Avant les matches, la sélection des joueurs se faisait et chacun tenait à avoir les meilleurs dans son équipe. Le poste de gardien de buts était souvent alloué au plus mauvais joueur de l’équipe, le type le plus gros ou le type qui s’est joint aux autres plus pour faire partie du groupe que pour ses talents de footballeur. Et, comme il portait souvent des verres qu’il enlevait pour jouer, il ne voyait pas grand-chose durant le match et prenait plein de buts. D’autres fois, il montrait peu d’intérêt au jeu et voulait partir avant la fin du match. Une fois au collège, notre équipe a pris un but lorsque le gardien et son défenseur ont quitté leurs postes pour aller cueillir des goyaves dans les buissons derrière le terrain de foot.

Le joueur le plus habile jouait souvent en milieu de terrain de manière à pouvoir à la fois protéger sa défense et monter en attaque pour effectuer des passes et des tirs de loin. Le poste d’avant-centre était souvent occupé par le plus paresseux du groupe, celui qui marquait toujours des buts vey séké ; sur l’aile droite il y avait souvent un type rapide qui courait tout le temps sans jamais se fatiguer ; sur l’aile gauche, un gaucher qui aimait dribbler des joueurs en emportant le ballon loin des limites du terrain, obligeant les autres à rester là à attendre qu’il veuille bien revenir. Il y avait souvent un monsieur d’un certain âge qui venait assister aux matches et à qui on demandait : « Ou pou zwé ton ? Pé mank zwer là. » Il prenait alors place à l’arrière sur les ailes où il gardait bien sa position, faisait des passes précises et se laissait aller à quelques petits gestes techniques au cours du match. À la fin, les jeunes lui disaient : « Ou zwé bien ton, teknik la ankor lamem. Sémenn prosenn ou révini, bizin ou dan lékip-la. » Finalement, comme arrière central, il y avait la grande gueule du groupe qui passait son temps à chambrer l’adversaire et à qui on demandait de surveiller le meilleur joueur adverse, ce à quoi il s’attaquait toujours avec un excès de verve en commettant des fautes, ce qui faisait que les matches se terminaient parfois en bagarre entre les deux équipes.

Ces matches de foot avec nos amis font partie, pour nombre d’entre nous, de nos meilleurs souvenirs d’enfance, l’insouciance d’une époque bénie.
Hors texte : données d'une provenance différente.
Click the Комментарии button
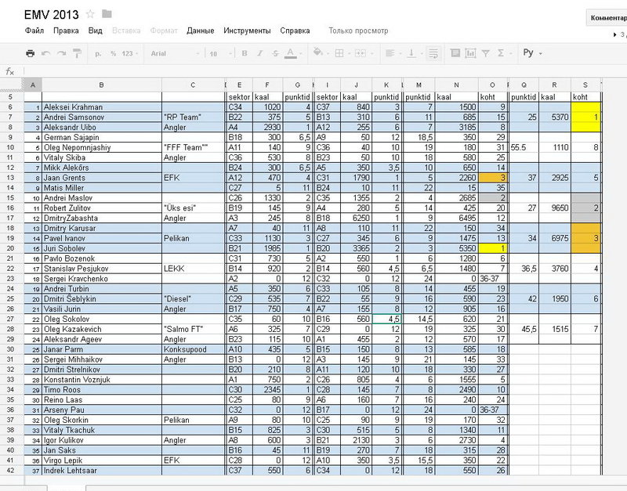 pos(607,18)
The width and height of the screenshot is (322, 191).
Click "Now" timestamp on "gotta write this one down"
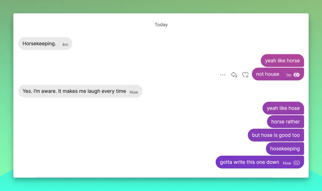(x=287, y=163)
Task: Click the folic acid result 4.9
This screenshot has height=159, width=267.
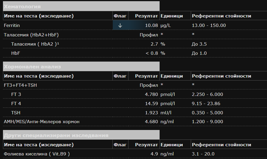Action: click(154, 154)
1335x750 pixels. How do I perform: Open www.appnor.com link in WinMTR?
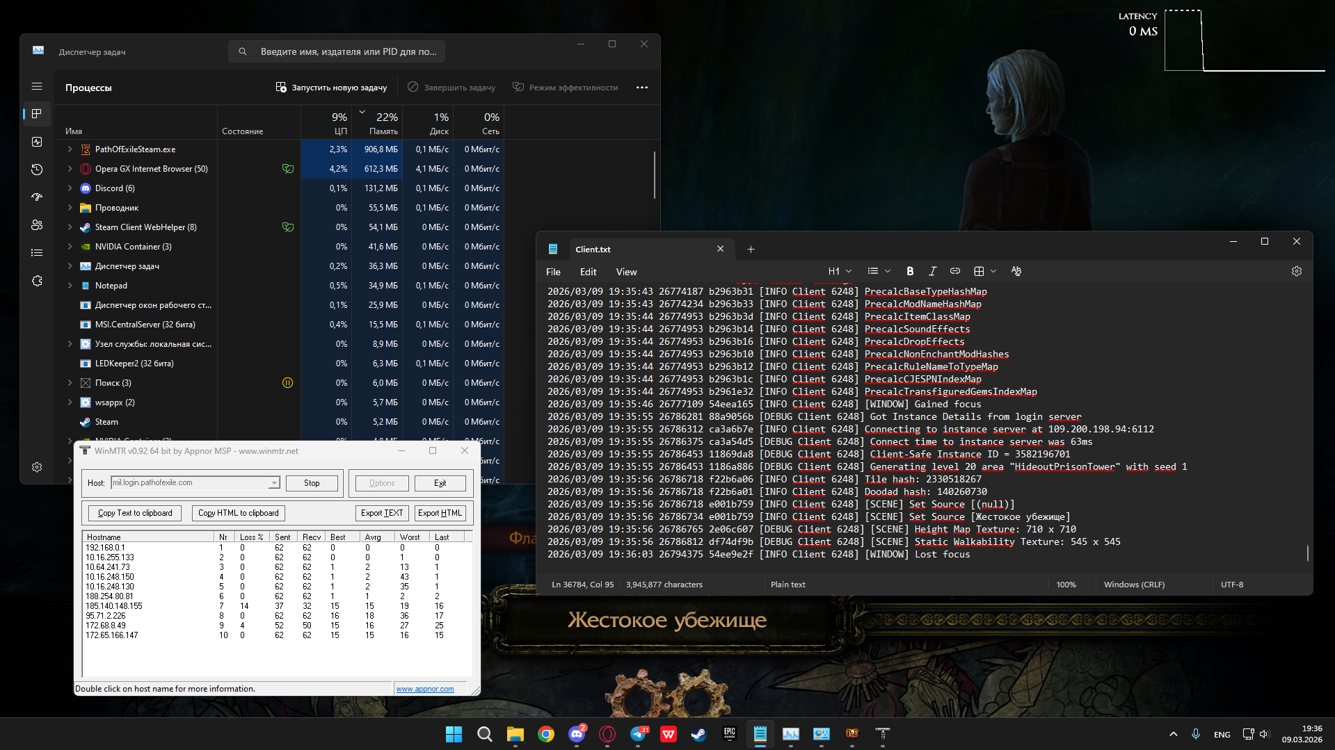point(425,689)
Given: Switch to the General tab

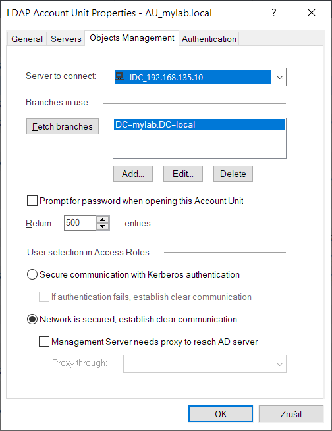Looking at the screenshot, I should (x=27, y=39).
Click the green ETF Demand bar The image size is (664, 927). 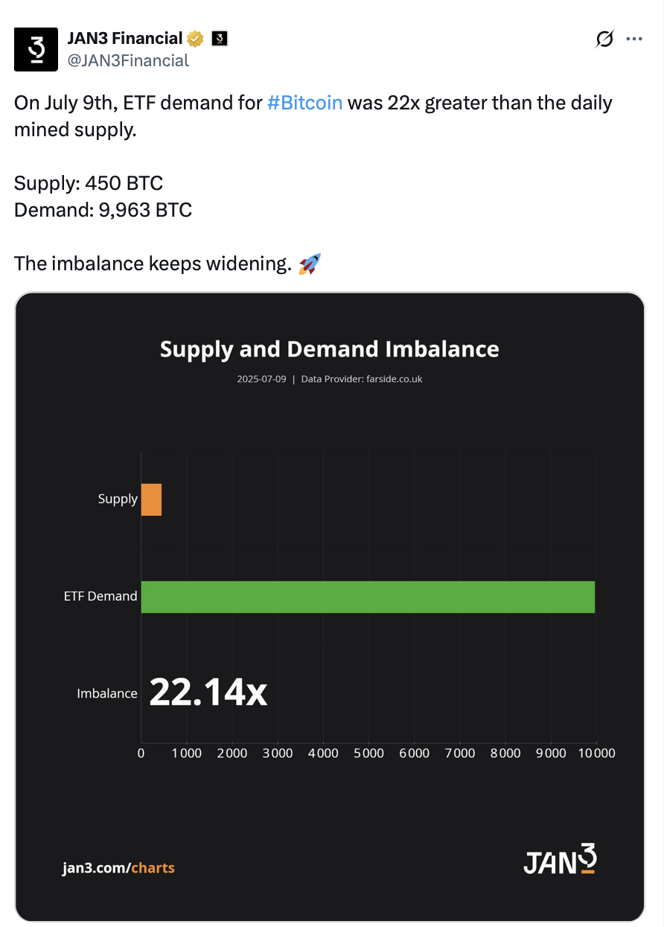[x=368, y=596]
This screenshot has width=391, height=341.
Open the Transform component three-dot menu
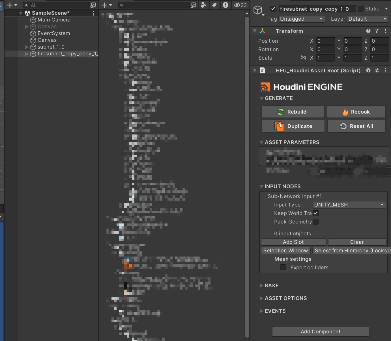tap(385, 31)
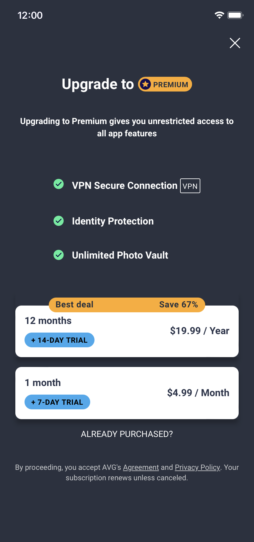
Task: Tap the checkmark beside Identity Protection
Action: click(x=59, y=221)
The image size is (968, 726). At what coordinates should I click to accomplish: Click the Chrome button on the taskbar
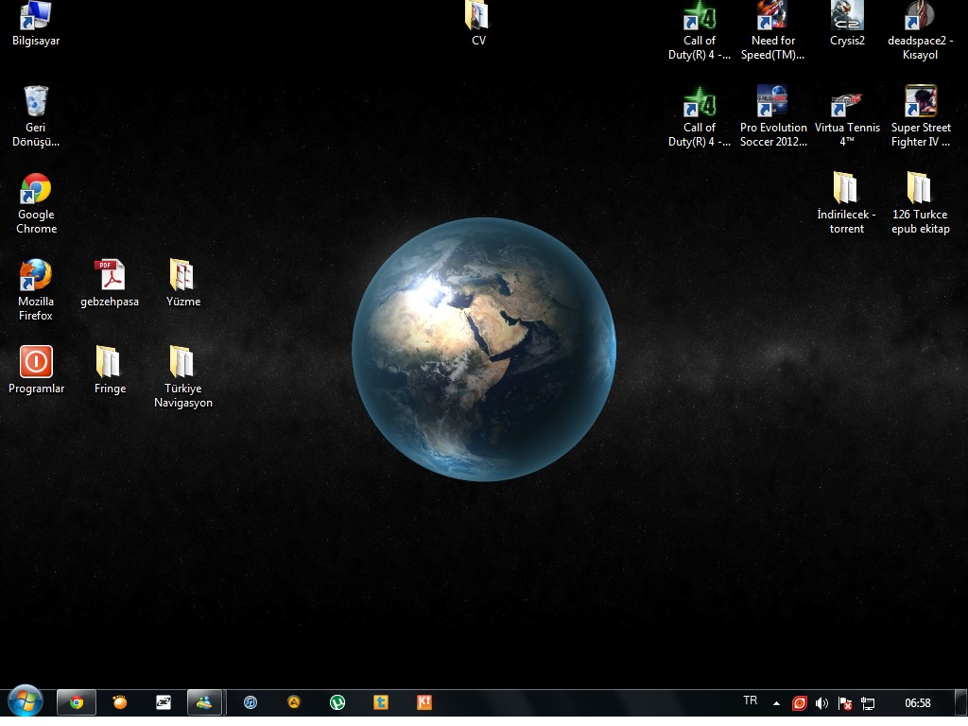click(77, 702)
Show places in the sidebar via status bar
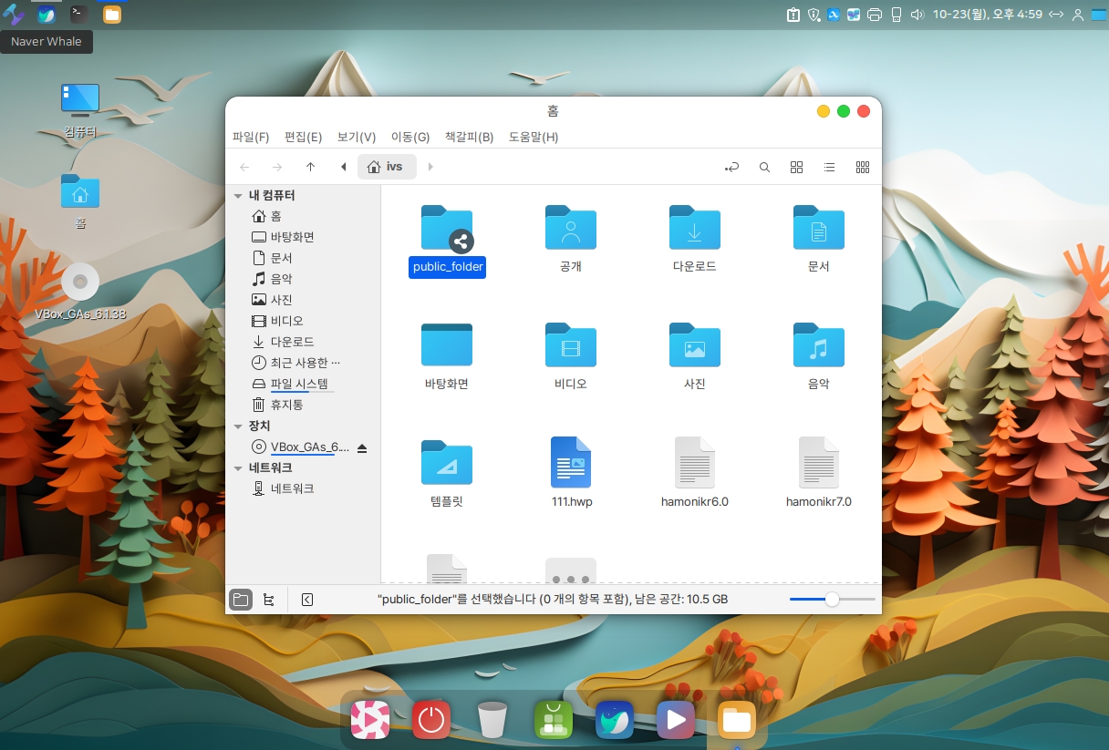This screenshot has height=750, width=1109. pos(240,600)
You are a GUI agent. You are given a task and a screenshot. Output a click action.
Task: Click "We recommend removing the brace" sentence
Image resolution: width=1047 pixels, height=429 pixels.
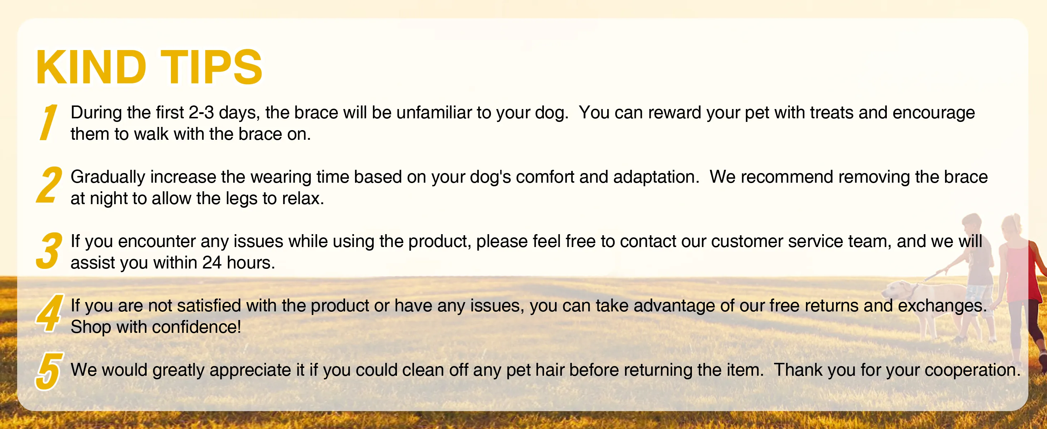pyautogui.click(x=849, y=177)
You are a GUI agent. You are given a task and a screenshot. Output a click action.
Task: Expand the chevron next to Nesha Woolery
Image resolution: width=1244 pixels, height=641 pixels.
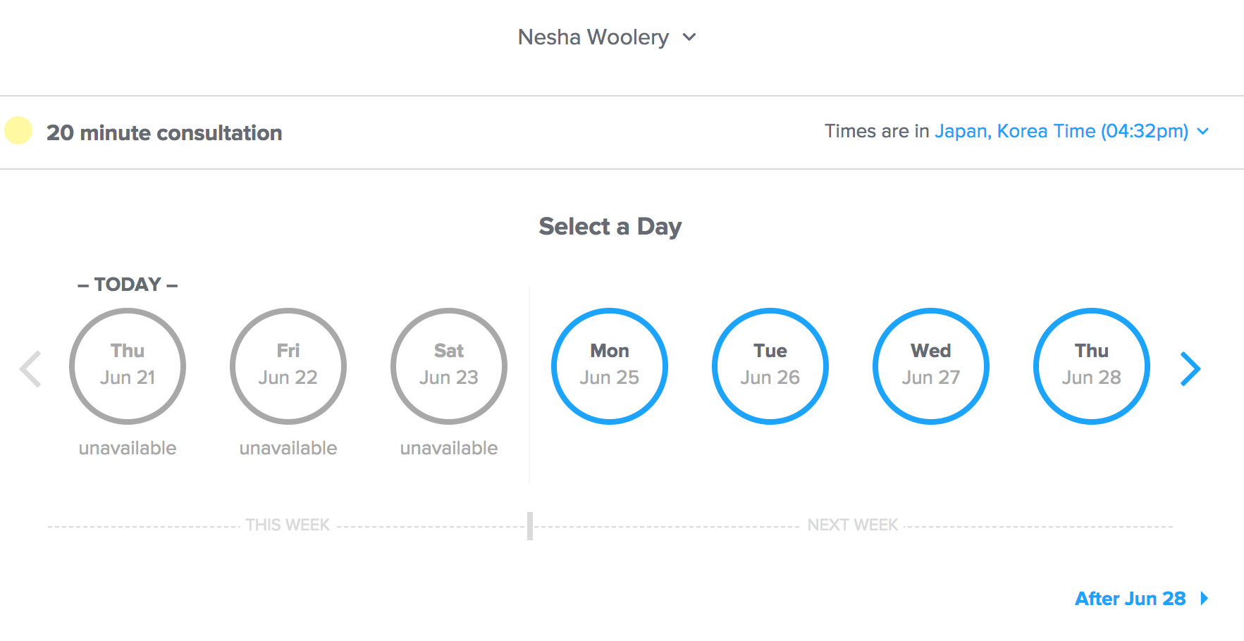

Aujourd’hui, les espaces de jeux sont rares, les enfants restent chez eux à s’amuser à des jeux vidéo, ou ils n’ont pas de temps car ils ont à prendre des leçons. Des fois, lorsque tu aperçois des jeunes en train de disputer un match, tu ne peux t’empêcher de t’arrêter un moment pour les regarder et apprécier quelques phases de jeu, et lorsque le ballon sort des limites du terrain, tu as un peu envie qu’il roule jusqu’à toi, afin que tu puisses le renvoyer d’un grand coup de pied et montrer que tu as toujours ta fameuse frappe du gauche.